> **Exercise description**
Every line in the records below between the one holding "Task: Click the 伏羲天气预报 cloud icon" and the one holding "Task: Expand the", inclusive, is to be set down exactly; all other lines are to be left out.

> **Source material**

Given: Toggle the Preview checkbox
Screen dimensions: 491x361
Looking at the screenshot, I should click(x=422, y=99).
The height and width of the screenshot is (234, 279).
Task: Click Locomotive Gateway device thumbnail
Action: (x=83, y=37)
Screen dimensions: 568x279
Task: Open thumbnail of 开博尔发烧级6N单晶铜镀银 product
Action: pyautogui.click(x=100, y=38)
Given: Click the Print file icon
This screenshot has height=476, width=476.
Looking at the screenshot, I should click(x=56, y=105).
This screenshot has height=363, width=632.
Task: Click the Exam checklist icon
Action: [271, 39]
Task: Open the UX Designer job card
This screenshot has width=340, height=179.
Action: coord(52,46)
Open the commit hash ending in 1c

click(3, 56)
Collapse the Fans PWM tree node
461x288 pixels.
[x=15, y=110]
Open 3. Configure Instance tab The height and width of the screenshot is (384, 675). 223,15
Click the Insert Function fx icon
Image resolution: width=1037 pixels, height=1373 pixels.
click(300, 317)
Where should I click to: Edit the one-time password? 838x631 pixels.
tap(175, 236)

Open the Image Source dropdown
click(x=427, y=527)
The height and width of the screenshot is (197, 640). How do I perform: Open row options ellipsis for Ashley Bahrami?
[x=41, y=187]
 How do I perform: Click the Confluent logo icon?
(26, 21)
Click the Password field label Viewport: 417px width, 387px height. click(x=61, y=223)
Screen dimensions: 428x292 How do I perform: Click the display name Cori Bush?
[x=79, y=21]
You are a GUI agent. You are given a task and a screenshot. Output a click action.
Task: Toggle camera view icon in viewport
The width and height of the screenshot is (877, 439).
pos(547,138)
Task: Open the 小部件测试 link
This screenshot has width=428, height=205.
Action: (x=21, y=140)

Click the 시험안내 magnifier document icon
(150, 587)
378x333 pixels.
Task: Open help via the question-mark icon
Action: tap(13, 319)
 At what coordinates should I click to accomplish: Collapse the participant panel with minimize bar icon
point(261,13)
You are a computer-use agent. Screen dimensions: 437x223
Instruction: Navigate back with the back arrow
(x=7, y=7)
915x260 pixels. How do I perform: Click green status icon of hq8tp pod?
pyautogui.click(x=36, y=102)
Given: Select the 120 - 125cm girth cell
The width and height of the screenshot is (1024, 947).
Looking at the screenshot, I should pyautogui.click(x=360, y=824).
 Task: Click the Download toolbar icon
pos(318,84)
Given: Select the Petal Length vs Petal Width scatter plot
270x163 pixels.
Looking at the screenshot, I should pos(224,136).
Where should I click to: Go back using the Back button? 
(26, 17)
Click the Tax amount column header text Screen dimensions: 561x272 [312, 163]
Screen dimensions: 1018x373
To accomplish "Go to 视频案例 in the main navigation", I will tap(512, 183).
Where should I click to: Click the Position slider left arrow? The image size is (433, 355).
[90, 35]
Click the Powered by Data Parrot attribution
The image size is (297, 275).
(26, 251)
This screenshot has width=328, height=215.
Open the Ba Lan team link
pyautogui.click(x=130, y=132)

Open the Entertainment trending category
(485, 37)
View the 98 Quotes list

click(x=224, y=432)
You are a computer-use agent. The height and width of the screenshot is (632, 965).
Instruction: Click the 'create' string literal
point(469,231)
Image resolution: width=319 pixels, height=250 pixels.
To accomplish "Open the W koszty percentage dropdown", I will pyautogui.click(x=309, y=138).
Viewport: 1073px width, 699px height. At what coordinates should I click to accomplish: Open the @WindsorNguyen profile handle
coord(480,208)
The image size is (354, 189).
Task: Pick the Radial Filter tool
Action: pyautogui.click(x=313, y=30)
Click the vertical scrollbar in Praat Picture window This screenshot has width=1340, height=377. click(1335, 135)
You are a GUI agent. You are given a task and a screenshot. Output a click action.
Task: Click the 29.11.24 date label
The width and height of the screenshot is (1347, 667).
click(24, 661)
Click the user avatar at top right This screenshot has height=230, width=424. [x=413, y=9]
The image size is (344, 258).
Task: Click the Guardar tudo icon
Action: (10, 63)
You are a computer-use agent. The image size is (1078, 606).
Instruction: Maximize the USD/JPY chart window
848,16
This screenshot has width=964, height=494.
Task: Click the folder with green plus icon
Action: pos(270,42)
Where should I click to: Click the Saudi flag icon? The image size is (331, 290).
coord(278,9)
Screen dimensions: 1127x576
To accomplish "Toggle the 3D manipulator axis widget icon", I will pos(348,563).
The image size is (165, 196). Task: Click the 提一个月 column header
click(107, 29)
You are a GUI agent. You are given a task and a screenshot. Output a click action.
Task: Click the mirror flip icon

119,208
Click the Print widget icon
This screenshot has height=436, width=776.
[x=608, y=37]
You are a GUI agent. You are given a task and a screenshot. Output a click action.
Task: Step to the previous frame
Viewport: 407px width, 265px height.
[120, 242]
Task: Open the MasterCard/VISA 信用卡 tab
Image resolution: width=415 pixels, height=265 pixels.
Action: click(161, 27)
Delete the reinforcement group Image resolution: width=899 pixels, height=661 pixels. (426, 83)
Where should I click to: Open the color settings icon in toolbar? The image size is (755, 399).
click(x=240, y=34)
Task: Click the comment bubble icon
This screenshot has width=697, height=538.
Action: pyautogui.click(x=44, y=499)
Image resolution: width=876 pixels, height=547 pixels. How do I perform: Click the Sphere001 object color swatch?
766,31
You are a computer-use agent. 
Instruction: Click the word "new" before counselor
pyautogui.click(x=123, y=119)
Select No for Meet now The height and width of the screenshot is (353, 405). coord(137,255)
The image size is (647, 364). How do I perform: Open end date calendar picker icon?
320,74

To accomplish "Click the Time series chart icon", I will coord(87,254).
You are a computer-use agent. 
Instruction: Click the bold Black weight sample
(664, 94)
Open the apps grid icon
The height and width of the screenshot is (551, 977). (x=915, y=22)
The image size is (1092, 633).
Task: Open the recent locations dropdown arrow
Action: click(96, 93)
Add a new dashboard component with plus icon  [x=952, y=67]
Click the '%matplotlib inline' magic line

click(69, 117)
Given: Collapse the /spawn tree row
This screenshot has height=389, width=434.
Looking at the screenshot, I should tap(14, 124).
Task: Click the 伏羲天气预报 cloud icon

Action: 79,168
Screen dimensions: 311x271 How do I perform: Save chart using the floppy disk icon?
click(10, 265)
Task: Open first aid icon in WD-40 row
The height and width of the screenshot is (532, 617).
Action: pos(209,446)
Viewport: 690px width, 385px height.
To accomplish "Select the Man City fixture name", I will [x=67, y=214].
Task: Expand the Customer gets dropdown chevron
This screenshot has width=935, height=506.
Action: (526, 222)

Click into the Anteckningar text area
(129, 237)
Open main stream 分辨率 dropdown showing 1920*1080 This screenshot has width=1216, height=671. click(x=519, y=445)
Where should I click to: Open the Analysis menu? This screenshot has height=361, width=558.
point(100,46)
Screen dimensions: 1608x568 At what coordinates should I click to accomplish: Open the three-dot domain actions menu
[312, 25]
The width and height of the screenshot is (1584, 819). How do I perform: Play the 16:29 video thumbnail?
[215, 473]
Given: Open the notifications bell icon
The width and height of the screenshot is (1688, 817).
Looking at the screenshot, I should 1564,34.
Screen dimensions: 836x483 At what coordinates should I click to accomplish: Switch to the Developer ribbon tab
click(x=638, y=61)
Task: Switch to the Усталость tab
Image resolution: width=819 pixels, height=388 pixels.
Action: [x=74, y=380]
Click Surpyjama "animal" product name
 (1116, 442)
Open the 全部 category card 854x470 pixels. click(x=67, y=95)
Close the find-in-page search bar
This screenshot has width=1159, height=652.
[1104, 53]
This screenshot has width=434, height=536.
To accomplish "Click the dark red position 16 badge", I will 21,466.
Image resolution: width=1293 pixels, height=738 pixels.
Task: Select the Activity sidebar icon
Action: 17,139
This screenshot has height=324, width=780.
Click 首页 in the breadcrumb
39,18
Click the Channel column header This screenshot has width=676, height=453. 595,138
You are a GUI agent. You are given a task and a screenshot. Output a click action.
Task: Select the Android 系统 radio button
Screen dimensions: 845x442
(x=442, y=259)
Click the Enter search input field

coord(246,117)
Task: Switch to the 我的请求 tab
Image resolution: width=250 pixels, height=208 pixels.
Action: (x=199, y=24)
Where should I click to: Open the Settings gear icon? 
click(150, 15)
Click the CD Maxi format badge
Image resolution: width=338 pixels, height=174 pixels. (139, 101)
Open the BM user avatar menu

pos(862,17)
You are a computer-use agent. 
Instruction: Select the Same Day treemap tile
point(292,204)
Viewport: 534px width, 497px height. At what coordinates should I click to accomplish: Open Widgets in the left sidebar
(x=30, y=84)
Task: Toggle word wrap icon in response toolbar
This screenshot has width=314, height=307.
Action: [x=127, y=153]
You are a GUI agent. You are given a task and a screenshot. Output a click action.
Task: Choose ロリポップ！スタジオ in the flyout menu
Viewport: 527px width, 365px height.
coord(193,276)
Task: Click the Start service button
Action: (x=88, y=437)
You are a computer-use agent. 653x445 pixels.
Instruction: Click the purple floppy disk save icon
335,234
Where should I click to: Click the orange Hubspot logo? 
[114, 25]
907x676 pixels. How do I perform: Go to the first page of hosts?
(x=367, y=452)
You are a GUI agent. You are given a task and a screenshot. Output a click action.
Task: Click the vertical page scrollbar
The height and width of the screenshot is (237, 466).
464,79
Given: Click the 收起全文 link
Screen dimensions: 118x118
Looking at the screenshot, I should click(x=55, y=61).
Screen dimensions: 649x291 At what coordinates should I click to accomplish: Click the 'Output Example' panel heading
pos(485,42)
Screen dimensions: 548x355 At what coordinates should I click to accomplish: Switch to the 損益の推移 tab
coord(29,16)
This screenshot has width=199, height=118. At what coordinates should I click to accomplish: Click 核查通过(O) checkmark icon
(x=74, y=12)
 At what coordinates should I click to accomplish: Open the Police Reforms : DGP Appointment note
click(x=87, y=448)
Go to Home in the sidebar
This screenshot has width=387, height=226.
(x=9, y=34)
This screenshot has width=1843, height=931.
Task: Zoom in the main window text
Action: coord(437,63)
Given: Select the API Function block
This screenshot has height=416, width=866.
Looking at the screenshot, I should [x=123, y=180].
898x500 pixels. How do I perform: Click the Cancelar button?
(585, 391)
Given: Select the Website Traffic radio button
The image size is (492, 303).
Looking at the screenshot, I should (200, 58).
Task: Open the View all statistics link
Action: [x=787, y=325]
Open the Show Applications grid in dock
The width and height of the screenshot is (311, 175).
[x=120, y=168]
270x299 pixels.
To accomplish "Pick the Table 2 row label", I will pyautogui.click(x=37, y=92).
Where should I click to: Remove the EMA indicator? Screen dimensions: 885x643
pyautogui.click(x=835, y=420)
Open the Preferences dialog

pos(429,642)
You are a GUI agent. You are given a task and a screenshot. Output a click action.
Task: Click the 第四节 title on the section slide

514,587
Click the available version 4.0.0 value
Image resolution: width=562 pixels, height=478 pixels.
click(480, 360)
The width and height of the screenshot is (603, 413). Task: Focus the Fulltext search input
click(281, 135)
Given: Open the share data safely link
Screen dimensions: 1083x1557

> **Written answer**
Task: Click the 伏羲天气预报 cloud icon

Action: 79,168
Screen dimensions: 311x271 How do I perform: Save chart using the floppy disk icon?
click(10, 265)
Task: Open first aid icon in WD-40 row
The height and width of the screenshot is (532, 617).
Action: pos(209,446)
Viewport: 690px width, 385px height.
To accomplish "Select the Man City fixture name", I will [x=67, y=214].
Task: Expand the Customer gets dropdown chevron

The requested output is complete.